Controllable and Scaffold‐Free Formation of 3D Multicellular Architectures Using a Bipolar Electrode Array

Abstract The natural environment of cells in vivo is a 3D network in which cellular responses are determined by influences from surrounding cells on all sides. This complex system is hard to be recapitulated in a conventional way. It is highly desirable to replace 2D models with 3D cell culture models. Microfluidic technology offers a variety of advantageous approaches for the long‐term 3D cell culture. Herein, a new cell patterning approach for generating cell clusters of specified size and shape by exploiting induced charge electroosmosis (ICEO) flow at a bipolar electrode array is exploited. Cell or particle clusters can be produced at the edges or centers of bipolar electrodes (BPEs) with controlled organization, by designing electrodes with arbitrary shapes.

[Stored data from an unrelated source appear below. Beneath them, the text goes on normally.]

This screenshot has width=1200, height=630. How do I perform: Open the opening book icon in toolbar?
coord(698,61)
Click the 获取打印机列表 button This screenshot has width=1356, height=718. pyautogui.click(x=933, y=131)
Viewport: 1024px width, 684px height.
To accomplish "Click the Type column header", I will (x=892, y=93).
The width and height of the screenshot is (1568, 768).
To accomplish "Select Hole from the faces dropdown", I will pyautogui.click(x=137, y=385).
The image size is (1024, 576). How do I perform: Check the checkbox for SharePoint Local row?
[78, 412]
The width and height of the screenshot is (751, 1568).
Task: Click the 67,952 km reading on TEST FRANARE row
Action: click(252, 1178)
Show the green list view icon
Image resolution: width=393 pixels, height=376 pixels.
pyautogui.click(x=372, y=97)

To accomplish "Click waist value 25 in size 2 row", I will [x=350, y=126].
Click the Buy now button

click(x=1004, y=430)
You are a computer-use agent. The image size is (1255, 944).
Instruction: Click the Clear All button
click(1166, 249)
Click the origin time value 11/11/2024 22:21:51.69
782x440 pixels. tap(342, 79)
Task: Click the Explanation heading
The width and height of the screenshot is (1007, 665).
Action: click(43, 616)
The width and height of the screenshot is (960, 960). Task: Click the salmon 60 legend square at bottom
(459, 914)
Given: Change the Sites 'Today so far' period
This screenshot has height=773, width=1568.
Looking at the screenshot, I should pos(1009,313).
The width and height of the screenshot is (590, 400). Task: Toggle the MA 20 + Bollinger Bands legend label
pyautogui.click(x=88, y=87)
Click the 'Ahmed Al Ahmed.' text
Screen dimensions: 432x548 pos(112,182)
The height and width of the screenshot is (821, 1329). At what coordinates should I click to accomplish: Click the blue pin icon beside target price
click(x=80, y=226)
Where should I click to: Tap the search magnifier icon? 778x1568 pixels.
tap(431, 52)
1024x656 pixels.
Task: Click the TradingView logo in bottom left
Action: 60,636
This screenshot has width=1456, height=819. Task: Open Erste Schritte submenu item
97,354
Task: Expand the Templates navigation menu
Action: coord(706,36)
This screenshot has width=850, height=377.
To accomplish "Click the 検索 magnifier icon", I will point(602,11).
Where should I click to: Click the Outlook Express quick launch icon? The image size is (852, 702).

This platform is further extended to flexibly organize biological units with different properties via the ICEO or dielectrophoresis (DEP) based assembly. Heterotypic cell clusters can be produced at the bipolar electrode (BPE) by adjusting the applied frequencies and the sample injection sequence. This hybrid approach by integrating ICEO flow vortexes and DEP properties of the cells, allows the wireless generation of high‐throughput 3D clusters or spheroids with size adjustability and biocompatibility, which shows great potential in tissue engineering, drug discovery, and tumor research.